> [SUPPLIED PASSAGE]:
Question

A key step in the extraction of iron from its ore is FeO(s) + CO(g) ⇋ Fe(s) + CO2(g) Kp =0.403 at 1000°C. What are the equilibrium partial pressures of carbon monoxide and carbon dioxide when 1.00 atm of carbon monoxide and excess iron(II) oxide react in a sealed container at 1000°C.Answer: write Kp expression, do ICE chart with pressures, 0.287 atm CO2 and 0.713 atm CO

Answer 1

0.713atm for CO and 0.287atm for CO₂

Step-by-step explanation:

Based on the reaction:

FeO(s) + CO(g) ⇋ Fe(s) + CO₂(g)

Kp is defined as:

`Kp = (P_(CO_2))/(P_(CO))` = 0.403

When 1.00 atm of CO react with an excess of FeO, the pressures in equilibrium are:

PCO = 1.00atm - x

PCO₂ = x

Where x represents the reaction coordinate.

Replacing in Kp expression:

`0.403 = (x)/(1-x)`

0.403 - 0.403x = x

0.403 = 1.403x

0.287atm = x

Thus, pressures in equilibrium are:

PCO = 1.00atm - x = 0.713atm

PCO₂ = x = 0.287atm

> [DATASET EXCERPTS]:
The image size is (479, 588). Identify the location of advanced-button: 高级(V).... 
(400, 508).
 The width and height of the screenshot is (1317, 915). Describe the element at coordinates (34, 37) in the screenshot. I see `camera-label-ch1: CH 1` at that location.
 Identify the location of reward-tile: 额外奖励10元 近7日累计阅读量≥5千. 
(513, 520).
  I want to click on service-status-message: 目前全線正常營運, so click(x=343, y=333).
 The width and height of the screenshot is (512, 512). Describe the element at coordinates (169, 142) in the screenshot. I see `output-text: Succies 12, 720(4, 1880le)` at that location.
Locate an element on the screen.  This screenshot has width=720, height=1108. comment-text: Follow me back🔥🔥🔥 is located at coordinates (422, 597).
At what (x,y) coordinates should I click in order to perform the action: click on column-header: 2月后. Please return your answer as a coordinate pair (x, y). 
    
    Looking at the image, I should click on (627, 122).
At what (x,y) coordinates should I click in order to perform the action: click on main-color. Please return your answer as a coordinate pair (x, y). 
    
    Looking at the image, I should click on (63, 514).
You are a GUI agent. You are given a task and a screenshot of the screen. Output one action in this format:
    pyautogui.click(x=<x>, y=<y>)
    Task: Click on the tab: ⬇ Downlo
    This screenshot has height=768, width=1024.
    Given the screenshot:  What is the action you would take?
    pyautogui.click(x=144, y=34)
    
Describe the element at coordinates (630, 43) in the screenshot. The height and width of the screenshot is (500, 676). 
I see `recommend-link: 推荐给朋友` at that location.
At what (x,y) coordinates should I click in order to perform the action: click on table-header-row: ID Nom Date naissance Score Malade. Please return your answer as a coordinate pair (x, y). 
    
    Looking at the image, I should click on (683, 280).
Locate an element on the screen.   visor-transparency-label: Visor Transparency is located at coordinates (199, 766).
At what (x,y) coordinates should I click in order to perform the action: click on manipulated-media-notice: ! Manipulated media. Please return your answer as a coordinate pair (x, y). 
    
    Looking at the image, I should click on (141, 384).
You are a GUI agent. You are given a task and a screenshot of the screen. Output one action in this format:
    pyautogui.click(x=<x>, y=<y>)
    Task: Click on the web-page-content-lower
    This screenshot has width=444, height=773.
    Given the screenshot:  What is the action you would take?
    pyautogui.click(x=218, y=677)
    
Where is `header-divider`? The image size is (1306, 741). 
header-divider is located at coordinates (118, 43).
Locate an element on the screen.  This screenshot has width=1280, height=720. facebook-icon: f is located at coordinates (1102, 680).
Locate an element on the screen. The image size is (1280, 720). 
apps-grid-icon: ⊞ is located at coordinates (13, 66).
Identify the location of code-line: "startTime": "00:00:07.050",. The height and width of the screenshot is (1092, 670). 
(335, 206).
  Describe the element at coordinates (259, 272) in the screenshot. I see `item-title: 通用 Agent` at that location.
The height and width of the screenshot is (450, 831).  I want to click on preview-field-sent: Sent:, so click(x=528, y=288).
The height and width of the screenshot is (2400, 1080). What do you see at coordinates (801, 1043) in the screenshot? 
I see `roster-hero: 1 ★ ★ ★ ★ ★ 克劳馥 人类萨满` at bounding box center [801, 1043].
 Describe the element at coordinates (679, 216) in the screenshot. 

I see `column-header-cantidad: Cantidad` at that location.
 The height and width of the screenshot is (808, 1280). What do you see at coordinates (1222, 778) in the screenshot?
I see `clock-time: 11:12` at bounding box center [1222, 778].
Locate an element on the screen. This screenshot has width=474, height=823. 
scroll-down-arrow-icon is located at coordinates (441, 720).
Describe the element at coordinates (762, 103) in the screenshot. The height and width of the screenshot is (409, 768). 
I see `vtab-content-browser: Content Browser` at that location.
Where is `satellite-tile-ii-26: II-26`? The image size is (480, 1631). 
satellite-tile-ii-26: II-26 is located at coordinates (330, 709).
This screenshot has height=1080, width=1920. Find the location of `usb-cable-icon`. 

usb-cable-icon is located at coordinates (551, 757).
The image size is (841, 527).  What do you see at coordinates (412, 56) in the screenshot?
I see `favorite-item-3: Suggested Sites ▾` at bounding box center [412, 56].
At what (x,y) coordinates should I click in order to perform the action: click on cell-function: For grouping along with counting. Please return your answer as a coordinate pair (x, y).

> [EXERCISE INSTRUCTIONS]:
Retype the stretch of the iron oxide equilibrium thread from "When 1.00 atm of CO" through "the reaction coordinate.".

> [YOUR SOLUTION]:
When 1.00 atm of CO react with an excess of FeO, the pressures in equilibrium are:

PCO = 1.00atm - x

PCO₂ = x

Where x represents the reaction coordinate.